Jean Claude Pierre : gérer avec sagesse les « biens communs »  de l’humanité, l’urgence climatique nous y invite en nous référant à l’écologie qui montre que la diversité est source de stabilité et non l’inverse et que la nature fonctionne sur des mécanismes de coopération plutôt que de compétition

Jean Philippe Acensi : il est intervenu à la place d’Edgar Morin qui a du se décommander. Il est responsable d’une Agence pour l’Education par le sport qui a mis au point une charte convivialiste dans le sport. Une enquête menée auprès des jeunes fait apparaître que la motivation première pour faire du sport est la convivialité puis la solidarité, la compétition n’arrive qu’en septième position.

Marc Humbert : cite Weber qui dépeint les « technoéconomistes » comme des « spécialistes sans vision, des voluptueux sans cœur ; il cite également Emmanuel Mounier « le primat de l’économique est un désordre dont il faudra sortir ». Il en appelle aux mobilisations combatives praticiennes et universitaires : démarchandiser, repenser le travail, changer de contrat social, oser la limite supérieure des salaires, beaucoup de chantiers pour construire une société conviviale du « bien vivre ».

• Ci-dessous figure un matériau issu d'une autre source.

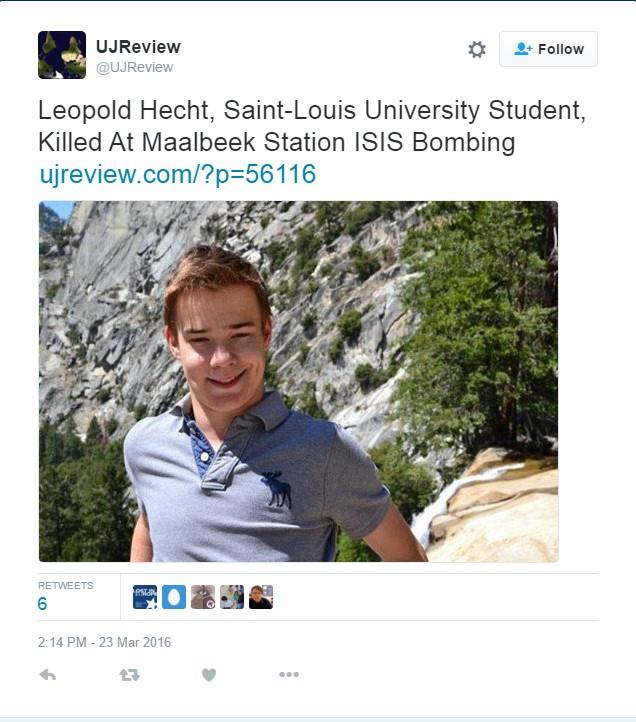Open the tweet settings gear menu
636x722 pixels.
click(x=477, y=49)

Bruno Tardieu : les pauvres n’ont pas besoin de charité, ils veulent sortir de la relation de bienfaiteur et d’obligé. Ils veulent contribuer et qu’on reconnaisse cet apport. Une société convivialiste doit permettre de changer le regard qu’on peut avoir sur les personnes en état de précarité parce que c’est la première barrière, souvent infranchissable pour vivre normalement.

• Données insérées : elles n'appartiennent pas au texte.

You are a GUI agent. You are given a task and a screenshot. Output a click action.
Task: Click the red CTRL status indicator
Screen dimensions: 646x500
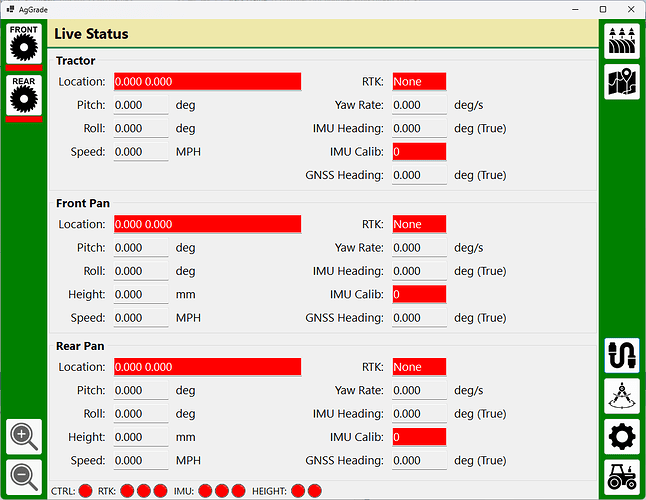pyautogui.click(x=85, y=490)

Ces bribes ne donnent qu’une idée réduite des échanges qui ont eu cours durant ces trois jours d’autant que dix-sept ateliers prenaient place en parallèle. Toutefois si les comptes rendus des ateliers qui nous ont été rapportés en plénière permettraient de compléter, ils n’ont pas amené matière à retirer de ce qui a été indiqué plus haut.

Pour ce qui me concerne (Josette Combes), j’étais l’avant dernière (juste avant Bruno Tardieu) à prendre la parole.

Je livre ici ma conclusion (voir ici) qui vaut pour l’ensemble du colloque me semble-t-il :« C’est l’ensemble des paramètres qu’il faut modifier pour faire évoluer le monde et notamment celui de la démocratie économique. Ainsi en politique la figure de l’homme providentiel au profit d’assemblées réellement délibératives où s’élaborent avec les citoyens les projets d’intérêt collectif, la réflexion sur ce qui relève du domaine public et du domaine privé. De même faut-il revoir l’échelle des valeurs, la hiérarchie des tâches dites nobles versus celles qui seraient dégradantes et confiées à une sous humanité, notamment le soin des autres, confié aux femmes. La situation climatique si préoccupante impose que les décisions n’appartiennent plus à un club de décideurs mais à l’ensemble des citoyens. Enfin il est essentiel d’adosser les évolutions à un nouvel imaginaire sur ce qu’on peut considérer comme une ‘bonne vie’».